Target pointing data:
↓↓↓
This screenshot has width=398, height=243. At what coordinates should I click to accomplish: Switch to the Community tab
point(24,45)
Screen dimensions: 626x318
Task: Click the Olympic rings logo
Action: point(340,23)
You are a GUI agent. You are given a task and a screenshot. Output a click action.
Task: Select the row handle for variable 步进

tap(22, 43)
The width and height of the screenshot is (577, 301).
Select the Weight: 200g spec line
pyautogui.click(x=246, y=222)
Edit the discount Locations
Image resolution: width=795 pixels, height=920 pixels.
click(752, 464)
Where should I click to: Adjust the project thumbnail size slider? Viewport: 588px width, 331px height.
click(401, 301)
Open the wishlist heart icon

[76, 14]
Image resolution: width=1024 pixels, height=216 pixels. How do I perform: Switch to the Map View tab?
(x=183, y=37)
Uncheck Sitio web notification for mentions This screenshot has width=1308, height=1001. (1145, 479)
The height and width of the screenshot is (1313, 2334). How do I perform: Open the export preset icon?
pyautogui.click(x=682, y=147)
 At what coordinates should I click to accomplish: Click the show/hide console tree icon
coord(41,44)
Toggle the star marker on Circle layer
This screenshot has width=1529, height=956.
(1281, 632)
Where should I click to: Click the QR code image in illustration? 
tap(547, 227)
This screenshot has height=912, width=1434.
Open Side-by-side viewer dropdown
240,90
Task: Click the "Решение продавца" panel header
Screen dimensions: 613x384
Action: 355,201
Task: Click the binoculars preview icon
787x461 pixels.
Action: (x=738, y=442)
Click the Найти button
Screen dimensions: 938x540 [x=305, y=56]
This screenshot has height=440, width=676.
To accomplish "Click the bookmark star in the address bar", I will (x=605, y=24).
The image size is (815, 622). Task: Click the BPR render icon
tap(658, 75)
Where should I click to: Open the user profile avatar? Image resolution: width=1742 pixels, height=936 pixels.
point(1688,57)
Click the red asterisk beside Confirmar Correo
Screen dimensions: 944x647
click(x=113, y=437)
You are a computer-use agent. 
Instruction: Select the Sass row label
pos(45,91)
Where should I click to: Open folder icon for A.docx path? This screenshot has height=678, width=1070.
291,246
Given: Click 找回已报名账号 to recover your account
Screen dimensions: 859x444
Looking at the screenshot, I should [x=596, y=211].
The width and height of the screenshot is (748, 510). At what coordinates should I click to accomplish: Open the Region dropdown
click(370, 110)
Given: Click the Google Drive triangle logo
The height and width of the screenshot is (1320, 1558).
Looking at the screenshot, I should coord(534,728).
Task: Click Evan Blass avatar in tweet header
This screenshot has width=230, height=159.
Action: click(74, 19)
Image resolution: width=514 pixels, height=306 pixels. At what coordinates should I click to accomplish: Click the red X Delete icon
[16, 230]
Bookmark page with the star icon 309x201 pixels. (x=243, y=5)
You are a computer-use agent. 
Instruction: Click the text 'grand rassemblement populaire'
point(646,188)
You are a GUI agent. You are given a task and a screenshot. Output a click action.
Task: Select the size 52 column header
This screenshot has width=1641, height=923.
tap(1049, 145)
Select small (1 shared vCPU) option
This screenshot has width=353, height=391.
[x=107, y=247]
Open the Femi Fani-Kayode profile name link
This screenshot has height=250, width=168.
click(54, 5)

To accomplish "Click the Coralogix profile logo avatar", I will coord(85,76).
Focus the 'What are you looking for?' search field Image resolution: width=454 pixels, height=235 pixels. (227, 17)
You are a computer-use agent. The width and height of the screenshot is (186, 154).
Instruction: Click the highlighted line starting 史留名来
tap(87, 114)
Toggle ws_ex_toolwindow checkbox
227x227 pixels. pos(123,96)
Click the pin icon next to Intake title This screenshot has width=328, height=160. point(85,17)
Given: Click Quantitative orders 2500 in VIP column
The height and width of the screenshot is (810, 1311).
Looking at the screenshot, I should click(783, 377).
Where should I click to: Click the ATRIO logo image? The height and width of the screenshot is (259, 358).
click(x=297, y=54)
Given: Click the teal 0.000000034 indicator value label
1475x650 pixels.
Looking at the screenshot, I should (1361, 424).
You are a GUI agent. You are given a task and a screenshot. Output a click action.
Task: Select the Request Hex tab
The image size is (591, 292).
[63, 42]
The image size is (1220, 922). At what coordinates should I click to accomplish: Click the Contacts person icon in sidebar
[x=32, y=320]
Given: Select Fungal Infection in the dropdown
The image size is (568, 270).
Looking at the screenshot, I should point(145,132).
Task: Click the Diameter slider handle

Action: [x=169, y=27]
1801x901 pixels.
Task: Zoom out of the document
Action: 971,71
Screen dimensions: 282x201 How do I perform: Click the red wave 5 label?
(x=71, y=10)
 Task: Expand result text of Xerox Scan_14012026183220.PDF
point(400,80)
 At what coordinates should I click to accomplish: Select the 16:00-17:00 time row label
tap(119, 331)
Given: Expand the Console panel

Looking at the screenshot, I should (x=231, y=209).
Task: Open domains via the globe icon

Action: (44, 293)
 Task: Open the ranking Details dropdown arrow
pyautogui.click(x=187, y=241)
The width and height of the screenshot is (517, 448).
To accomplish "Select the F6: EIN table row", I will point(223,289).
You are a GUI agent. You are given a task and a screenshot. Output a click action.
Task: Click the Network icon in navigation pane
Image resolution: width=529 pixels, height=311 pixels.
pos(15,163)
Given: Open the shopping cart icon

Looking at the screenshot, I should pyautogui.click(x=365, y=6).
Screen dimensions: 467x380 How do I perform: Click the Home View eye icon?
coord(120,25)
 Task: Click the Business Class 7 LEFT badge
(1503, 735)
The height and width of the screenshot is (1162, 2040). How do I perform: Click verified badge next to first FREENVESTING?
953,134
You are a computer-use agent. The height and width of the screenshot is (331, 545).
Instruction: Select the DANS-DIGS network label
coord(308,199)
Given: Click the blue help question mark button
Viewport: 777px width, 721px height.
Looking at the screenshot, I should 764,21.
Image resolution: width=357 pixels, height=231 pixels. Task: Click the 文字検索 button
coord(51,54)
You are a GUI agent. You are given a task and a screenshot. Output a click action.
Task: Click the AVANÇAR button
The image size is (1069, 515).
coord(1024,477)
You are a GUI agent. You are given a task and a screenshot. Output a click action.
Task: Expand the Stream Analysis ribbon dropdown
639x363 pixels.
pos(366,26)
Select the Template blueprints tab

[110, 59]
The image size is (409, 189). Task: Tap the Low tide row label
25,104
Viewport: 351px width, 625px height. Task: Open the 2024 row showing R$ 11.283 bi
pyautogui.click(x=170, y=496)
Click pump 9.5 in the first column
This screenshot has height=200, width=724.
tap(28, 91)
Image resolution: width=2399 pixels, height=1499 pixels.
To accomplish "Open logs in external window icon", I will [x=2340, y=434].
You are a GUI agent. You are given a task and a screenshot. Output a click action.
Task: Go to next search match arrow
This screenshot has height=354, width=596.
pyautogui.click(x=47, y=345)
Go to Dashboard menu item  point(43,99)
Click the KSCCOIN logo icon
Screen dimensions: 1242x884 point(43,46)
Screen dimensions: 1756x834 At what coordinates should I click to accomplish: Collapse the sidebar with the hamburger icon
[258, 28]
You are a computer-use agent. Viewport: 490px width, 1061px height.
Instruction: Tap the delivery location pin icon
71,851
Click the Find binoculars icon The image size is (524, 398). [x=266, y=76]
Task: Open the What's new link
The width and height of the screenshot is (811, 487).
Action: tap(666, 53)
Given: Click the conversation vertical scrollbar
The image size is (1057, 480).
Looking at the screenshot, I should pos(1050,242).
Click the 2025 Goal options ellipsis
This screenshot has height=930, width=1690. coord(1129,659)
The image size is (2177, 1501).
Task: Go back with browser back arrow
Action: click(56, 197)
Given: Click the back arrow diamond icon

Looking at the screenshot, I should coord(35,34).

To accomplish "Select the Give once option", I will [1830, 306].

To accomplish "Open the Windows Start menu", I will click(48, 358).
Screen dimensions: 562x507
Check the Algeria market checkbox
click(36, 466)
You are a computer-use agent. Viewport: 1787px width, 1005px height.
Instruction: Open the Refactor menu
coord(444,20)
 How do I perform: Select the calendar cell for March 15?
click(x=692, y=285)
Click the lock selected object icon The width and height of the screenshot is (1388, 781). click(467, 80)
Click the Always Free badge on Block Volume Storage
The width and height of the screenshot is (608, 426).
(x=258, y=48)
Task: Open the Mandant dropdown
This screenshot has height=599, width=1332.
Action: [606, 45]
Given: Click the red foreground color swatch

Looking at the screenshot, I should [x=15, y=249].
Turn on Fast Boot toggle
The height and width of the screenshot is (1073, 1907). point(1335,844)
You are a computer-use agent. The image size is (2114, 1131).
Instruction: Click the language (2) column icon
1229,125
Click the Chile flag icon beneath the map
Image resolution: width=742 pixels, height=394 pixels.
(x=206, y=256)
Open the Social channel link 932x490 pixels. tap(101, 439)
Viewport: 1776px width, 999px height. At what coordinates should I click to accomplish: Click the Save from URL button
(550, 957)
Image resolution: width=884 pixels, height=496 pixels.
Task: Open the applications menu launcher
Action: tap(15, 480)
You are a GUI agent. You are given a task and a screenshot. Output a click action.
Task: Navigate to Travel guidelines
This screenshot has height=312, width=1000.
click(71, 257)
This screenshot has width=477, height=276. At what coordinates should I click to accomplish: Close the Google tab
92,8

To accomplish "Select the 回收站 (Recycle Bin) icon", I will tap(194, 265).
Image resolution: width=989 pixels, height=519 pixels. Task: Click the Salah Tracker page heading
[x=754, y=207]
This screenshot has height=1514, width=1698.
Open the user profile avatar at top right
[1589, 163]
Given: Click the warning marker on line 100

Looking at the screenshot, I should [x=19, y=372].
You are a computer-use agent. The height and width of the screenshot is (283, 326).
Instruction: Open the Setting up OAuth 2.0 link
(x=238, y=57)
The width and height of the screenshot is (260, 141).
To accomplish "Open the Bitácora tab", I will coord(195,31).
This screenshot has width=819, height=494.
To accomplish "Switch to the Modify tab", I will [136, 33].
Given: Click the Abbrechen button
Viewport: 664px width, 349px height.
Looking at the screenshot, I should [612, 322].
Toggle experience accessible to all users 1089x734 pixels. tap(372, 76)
↑↑↑
• _TASK TO CARRY OUT_
Copy out the entries verbatim, from the start through the line containing "click(752, 464)".

• _RESPONSE TO THE EXERCISE_
This screenshot has width=398, height=243. At what coordinates should I click to accomplish: Switch to the Community tab
point(24,45)
Screen dimensions: 626x318
Task: Click the Olympic rings logo
Action: point(340,23)
You are a GUI agent. You are given a task and a screenshot. Output a click action.
Task: Select the row handle for variable 步进

tap(22, 43)
The width and height of the screenshot is (577, 301).
Select the Weight: 200g spec line
pyautogui.click(x=246, y=222)
Edit the discount Locations
Image resolution: width=795 pixels, height=920 pixels.
click(752, 464)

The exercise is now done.